Thursday, January 26, 2017

From Mike Hyde’s Chemical Insight, No. 92, late December 1975

From Mike Hyde’s Chemical Insight, No. 92, late December 1975

The second refreshing approach I have encountered is the direct challenge to the forecasts on which current investment decisions are made which is being mounted by Miss J M Pick, a former director of Interplan and now a market researcher in her own right. She tells me of her view that market analysts, whether consultants or in-house forecasters, have no real alternative but to extrapolate from conventional assumptions of economic growth. Like Mr. Levitt* she maintains that the companies naturally look for larger markets. She is also rightly points out that no company can, on its own, plan and invest to criteria which are fundamentally different from everyone else’s, although I do not believe that this necessarily entails extrapolation from previous trends (Insight 89).
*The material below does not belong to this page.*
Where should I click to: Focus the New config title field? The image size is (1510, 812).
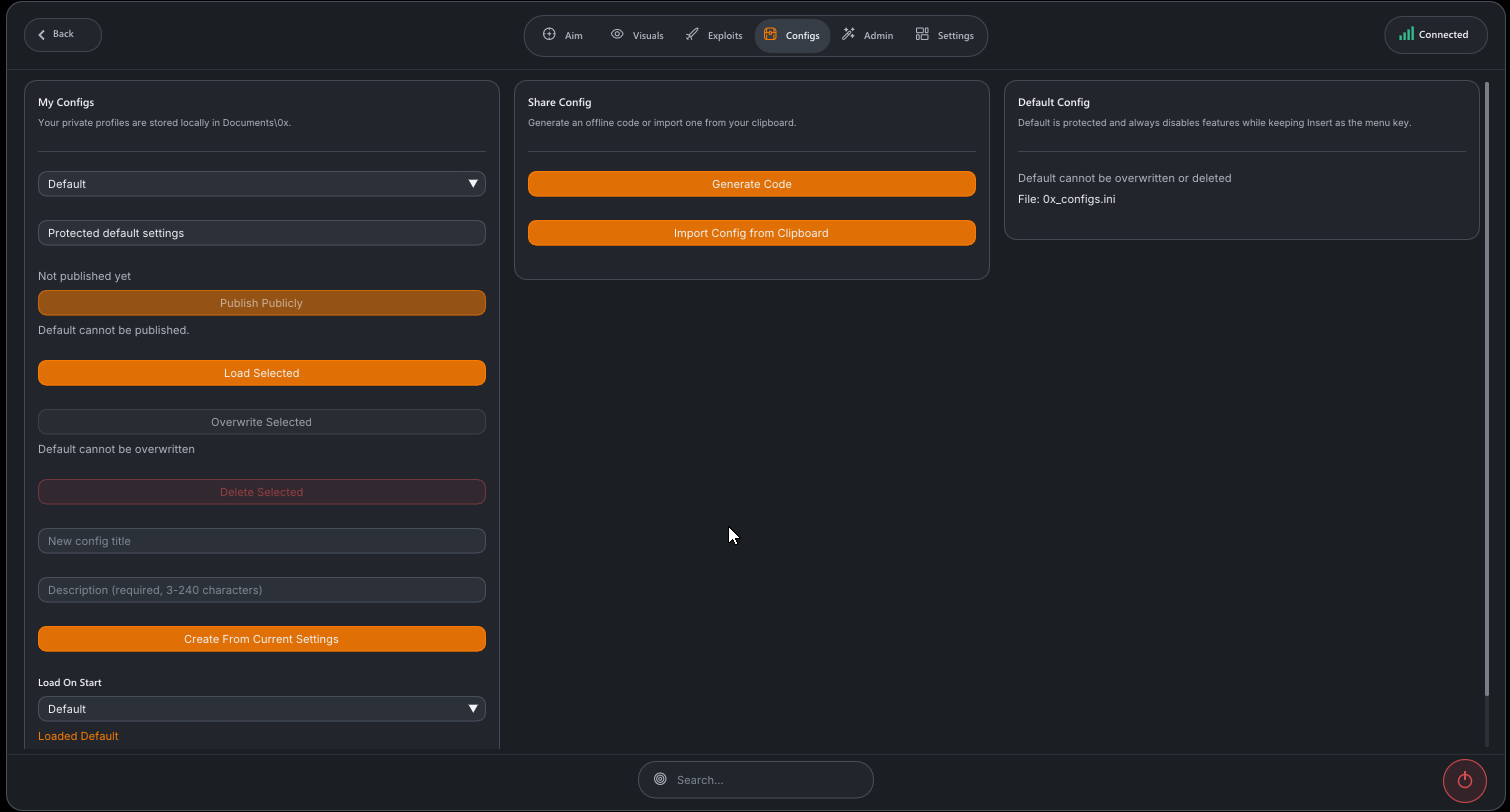pos(262,541)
However, profits are more important than turnover and returns are plagued by uncertainties which make investments hardly worth the risk. It is difficult to quarrel with Miss Pick’s view that the key uncertainty is the price and availability of energy. Certainly, if nuclear energy is eliminated from the count on technical, economic and environmental grounds, the pressure on fossil fuels is increased and it becomes all the more important that they be used wisely.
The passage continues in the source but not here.